Even after accounting for race and income, people are at significantly higher health risks when their “food environment” is crowded with unhealthier food options, according to the study by UCLA’s Center for Health Policy Research, the California Center for Public Health Advocacy and PolicyLink, the organization I lead. The study looked at the health status and food environments of more than 40,000 Californians – and the results were consistent, staggering and alarming.
The type of community we live in clearly has a tremendous impact on our health. That is why I am so excited and inspired to be a part of the Robert Wood Johnson Foundation’s Commission to Build a Healthier America. By shining a light on the way our economic, social, and physical environments affect our health, the commission is helping to expand our national discussion on health beyond just health care.
Those key environmental effects are never more clear than in the neighborhoods loaded with unhealthier food options. In an era when we are acutely aware of the effect of our diets on our overall health, we are leaving millions of Americans adrift in neighborhoods where healthy eating is next to impossible. For many people, food “choices” are really nothing of the sort. People must first have a broad and healthy set of food options in order to be able to make healthy choices.
In communities where there are five times as many fast food and convenience stores as fresh food outlets, residents run a 23 percent higher risk of suffering from diabetes than residents who live in communities with only a 3:1 unhealthier-to-healthier ratio.
Sadly, such a 3:1 ratio is what passes for the “healthy” end of the food environment spectrum. For every fresh food outlet near the average Californian’s home, there are 4.5 less healthy outlets.
Though low-income communities are hit hardest by this phenomenon, these stunning statistics run across the demographic gamut – among every race, ethnicity, income-level and geographic region.
The study shows clearly that we can no longer treat the health effects of our food environment as a mere matter of personal choice and parental responsibility. Public policies encourage certain types of food outlets to locate – or not to locate – in specific communities. By the same token, smart, targeted public policies can help shape healthier food environments, particularly in low-income communities and communities of color.
State and local leaders can make a significant difference in our food environments by:
- Providing incentives to encourage grocery stores to locate in underserved areas and for existing smaller stores to carry more fresh fruits and vegetables. Low-interest loans or seed grants could spark new store development and could help corner stores invest in refrigeration units they need to stock more fresh food.

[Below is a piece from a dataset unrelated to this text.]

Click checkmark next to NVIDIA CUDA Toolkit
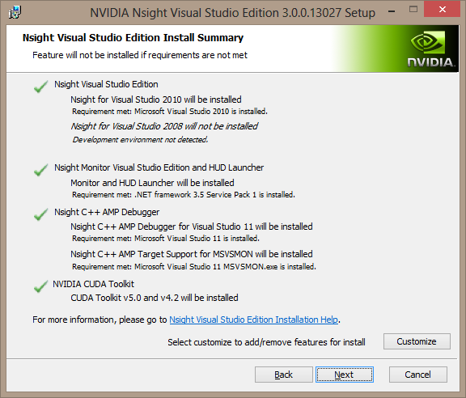Screen dimensions: 466x398 40,286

- Promoting local farmers markets, mobile vendors, food cooperatives and community-supported agriculture. These small-scale projects can make a big difference in the choices residents can make when shopping for groceries.
- Requiring menu labeling. Menus that list nutritional information give people the facts they need to make healthy choices. Without menu labeling, they are choosing in the dark.
These steps, of course, will not by themselves solve all the problems of unhealthy food environments. But this new study makes plain that we must start attacking this issue immediately – or face the grim reality that the risk of obesity and diabetes will haunt millions of Americans simply because of their food options outside their front door.